Problem to work on
Beneath this line sits some data. Return only its lines from the one holding "You are a GUI" through the one holding "Image resolution: width=1568", inclusive, exactly, with the images removed.

[Start of section]

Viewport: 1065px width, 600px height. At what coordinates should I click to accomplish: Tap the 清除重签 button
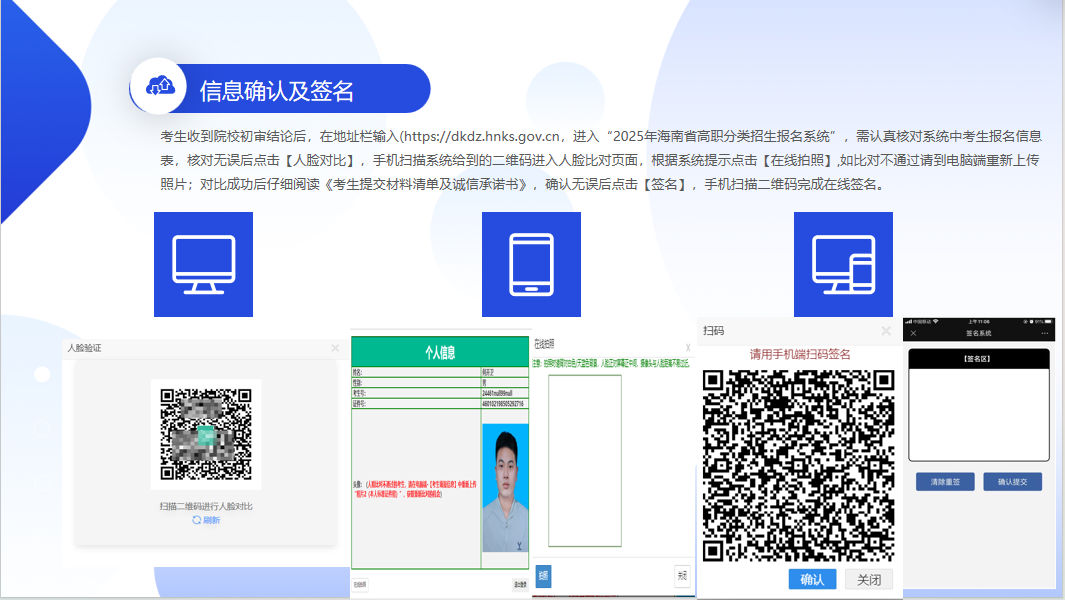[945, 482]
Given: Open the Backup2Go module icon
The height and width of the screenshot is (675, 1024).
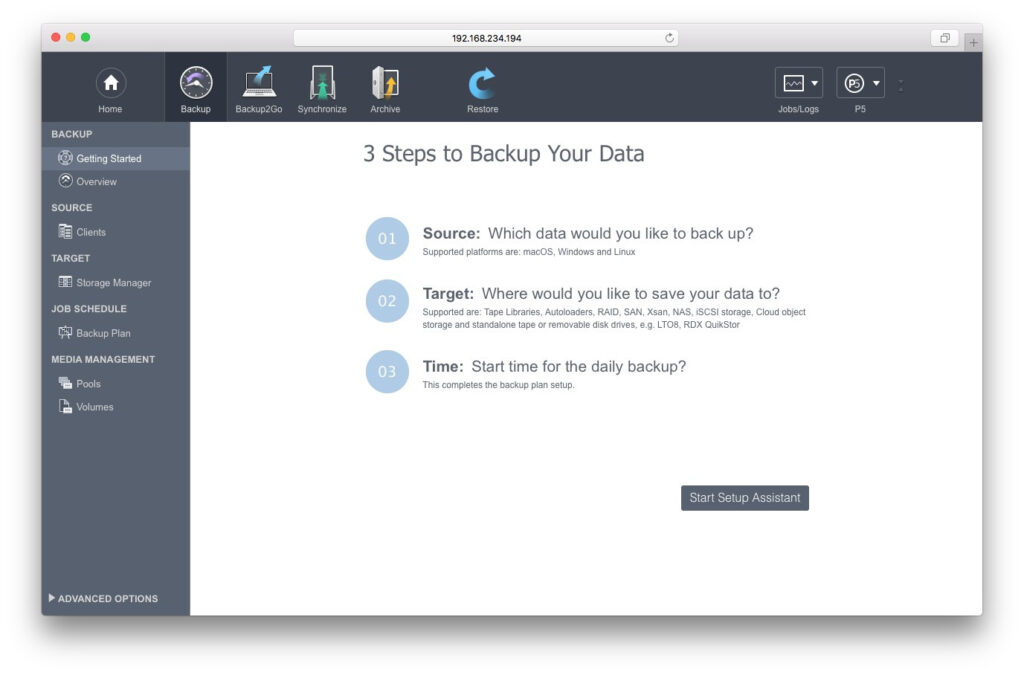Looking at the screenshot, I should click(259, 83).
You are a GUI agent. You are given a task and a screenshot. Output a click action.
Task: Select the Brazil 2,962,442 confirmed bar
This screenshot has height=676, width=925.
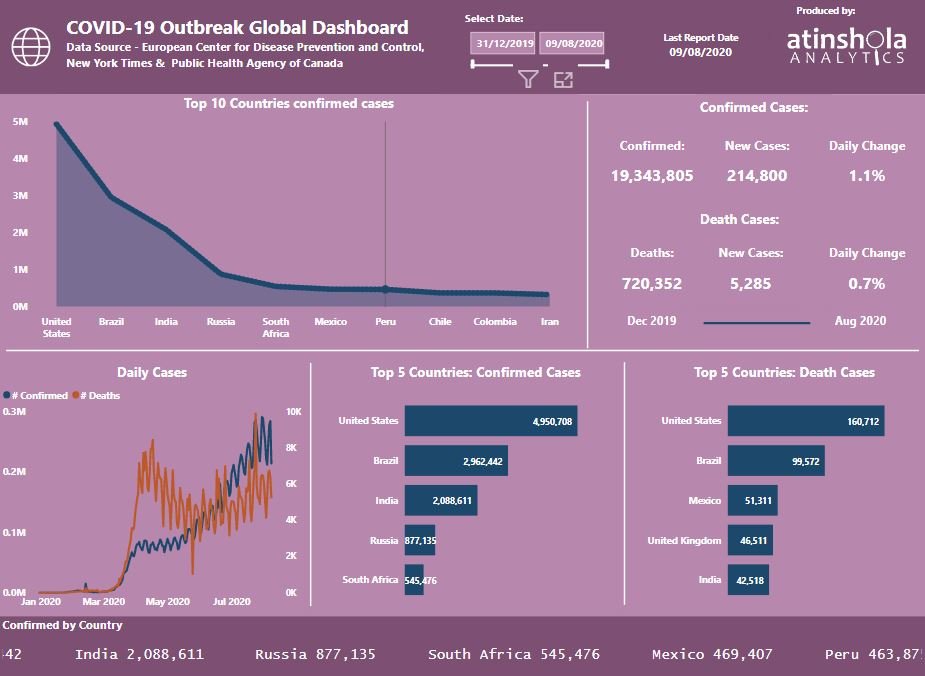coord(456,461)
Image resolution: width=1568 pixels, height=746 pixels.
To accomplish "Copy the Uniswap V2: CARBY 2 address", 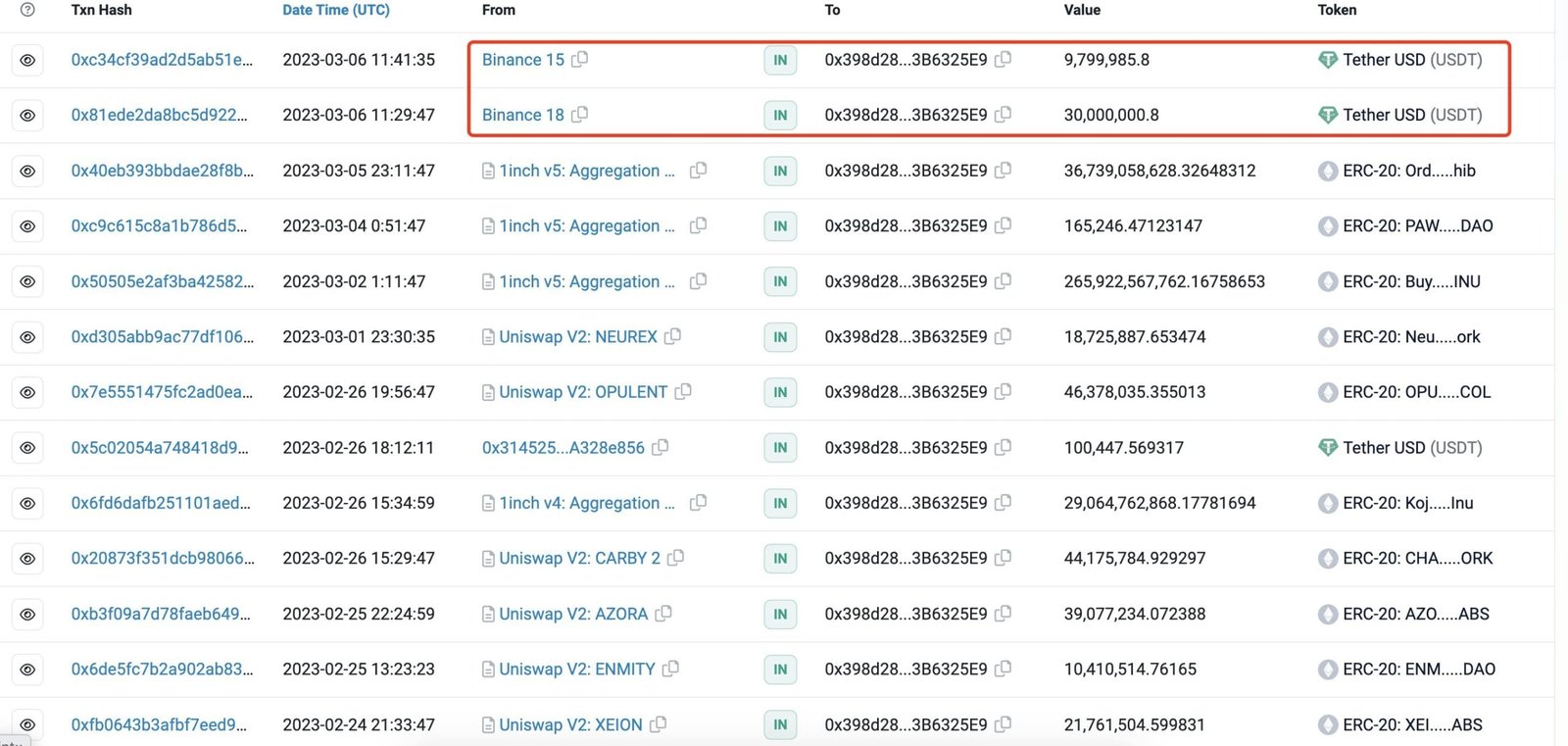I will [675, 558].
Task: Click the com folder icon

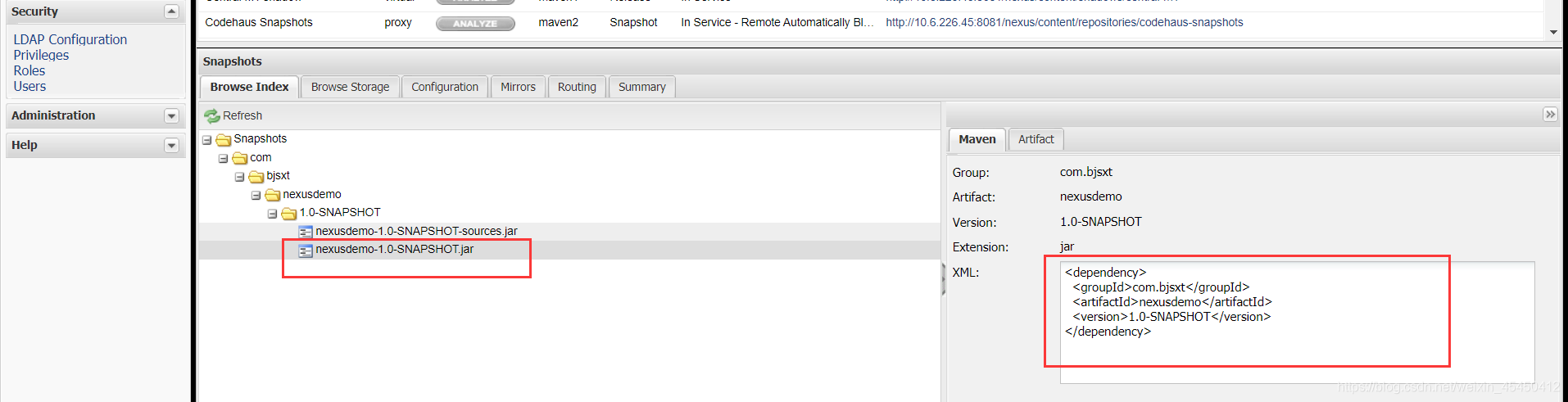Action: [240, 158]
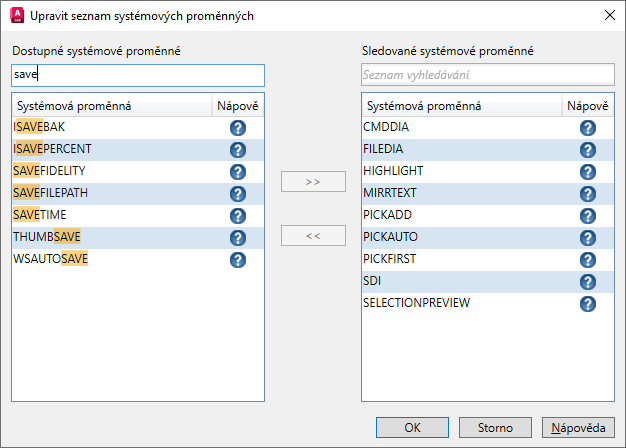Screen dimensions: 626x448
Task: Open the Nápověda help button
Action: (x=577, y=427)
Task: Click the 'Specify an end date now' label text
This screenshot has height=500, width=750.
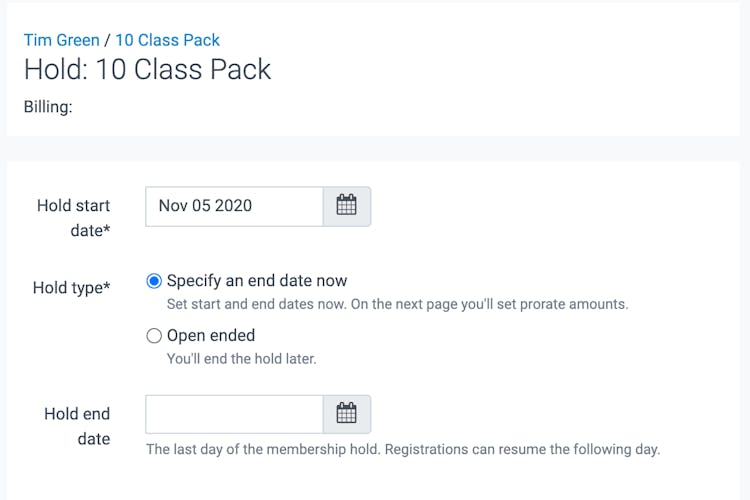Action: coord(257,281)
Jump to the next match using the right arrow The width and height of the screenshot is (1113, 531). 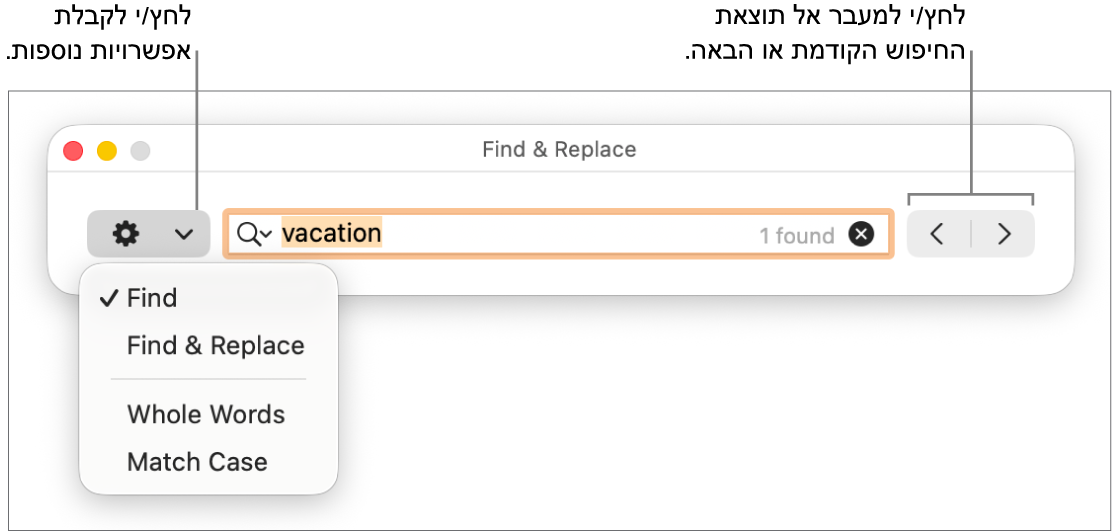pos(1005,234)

[End of section]

Response to this exercise
You are a GUI agent. You are given a task and a screenshot. Output a click action.
Task: Select the Brazil 2,962,442 confirmed bar
This screenshot has height=676, width=925.
coord(456,461)
Image resolution: width=1568 pixels, height=746 pixels.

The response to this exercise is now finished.